Even though this takes place in Germany I'm sticking it my 'true-grit' (aka fucked up white trash) shelf. I guess America doesn't have a monopoly on twisted Appalachia type folks, although there is an element of old-world charm here that is generally missing from my dentally impaired and radially excelled countrymen and women.

The book opens in the modern day. A guy returns to his hometown after years away to find it being overrun by yuppie types, but with some of his old friends still making up part of the local color. A girl he knew growing up has died and he and three of his friends are the only people who go to her funeral. The funeral ends, like any good funeral should, with one of the mourners lifting up her dress, showing everyone she isn't wearing any knickers and pissing on the grave. There is then a minor physical altercation. You'd almost think this was taking place in Ireland instead of Germany with these kinds of goings-ons.

The book then jumps back forty years or so to give a series of chapters that each tell a different story about the town and children growing up there. The chapters are told from the point of view of the different kids who would be taking part in this funeral, either as the mourners or as the stiff.

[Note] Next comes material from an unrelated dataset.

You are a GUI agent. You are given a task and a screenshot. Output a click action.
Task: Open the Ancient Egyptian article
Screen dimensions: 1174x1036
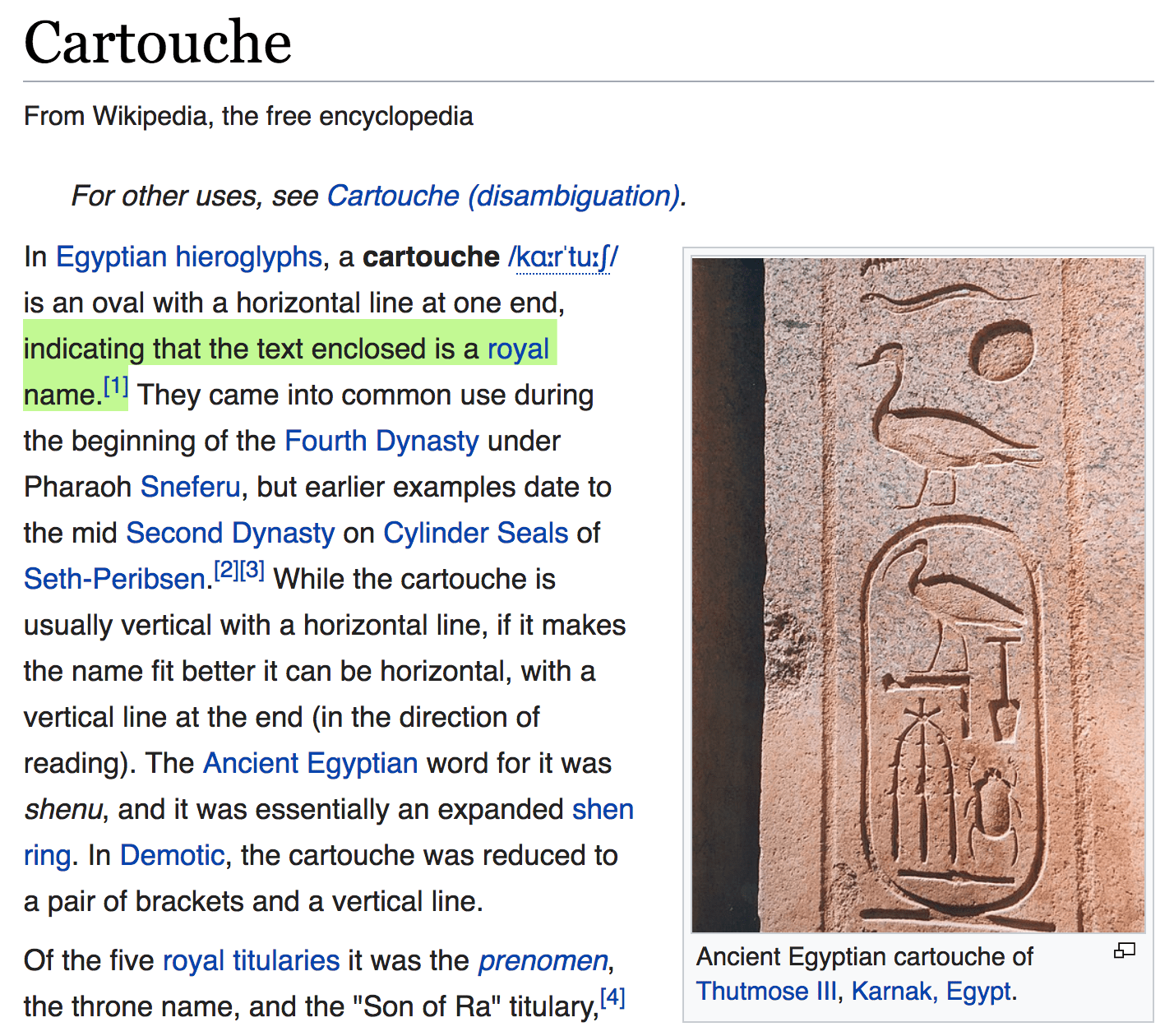tap(310, 763)
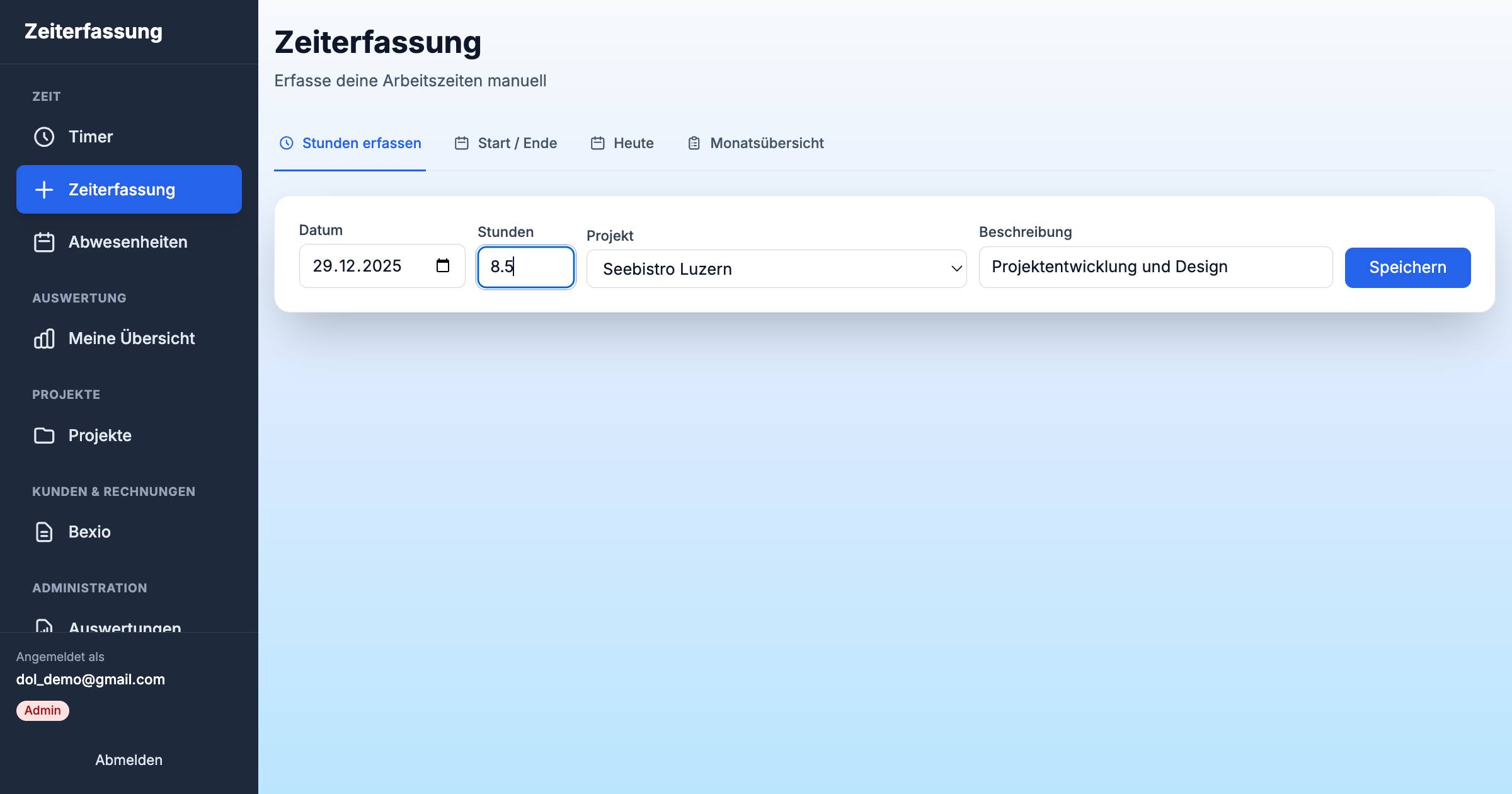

After the first couple of chapters you start to catch on to the idea that none of these stories are going to end well. Not that the kids are going to come to a bad end necessarily, but that something fucked up is going to happen to someone in each of the chapters.

The book straddles the line of being super-natural, but you never really know, and I think you get the feeling that there is nothing super-natural going on except that some backward ignorant types take some refuge in believing in ghosts and curses and things like that instead of facing up to the fact that the whole town is a bunch of borderline psychopaths. Just look at the matter of fact way that the Thanksgiving contest is told in one of the first chapters and the almost flippant way it's mentioned in some later stories.

The book is blurbed with nods to Shirley Jackson (which is a code word for "The Lottery", which is really the only Shirley Jackson story that anyone ever means when they say Shirley Jackson) and Stephen King's "Children of the Corn". The first allusion has some validity. The second is nonsense, but it goes well with the creepy kid on the cover of the book. These aren't stories of weird kids holding a town captive with the terroristic antics of scary pre-pubescents, it's a story of a fucked up town, just told from the perspective of a group of kids. If you had to relate this novel to a Stephen King work, "The Body" would probably be a better one, but without any of the heart-felt nostalgia (or maybe that is just in the movie, I've only read the story once, but seen the movie many times so my memory isn't necessarily good here).

Grumbling about the blurbs though is just about the only thing I can complain about for this book. For a two-hundred page book there is a high density of fucked up things going on, but it never felt like I was being hit over the head with shocking scenes over and over again, but now that I'm thinking of all the things that this book had in it I'm fairly amazed it was all able to fit into a satisfying short novel.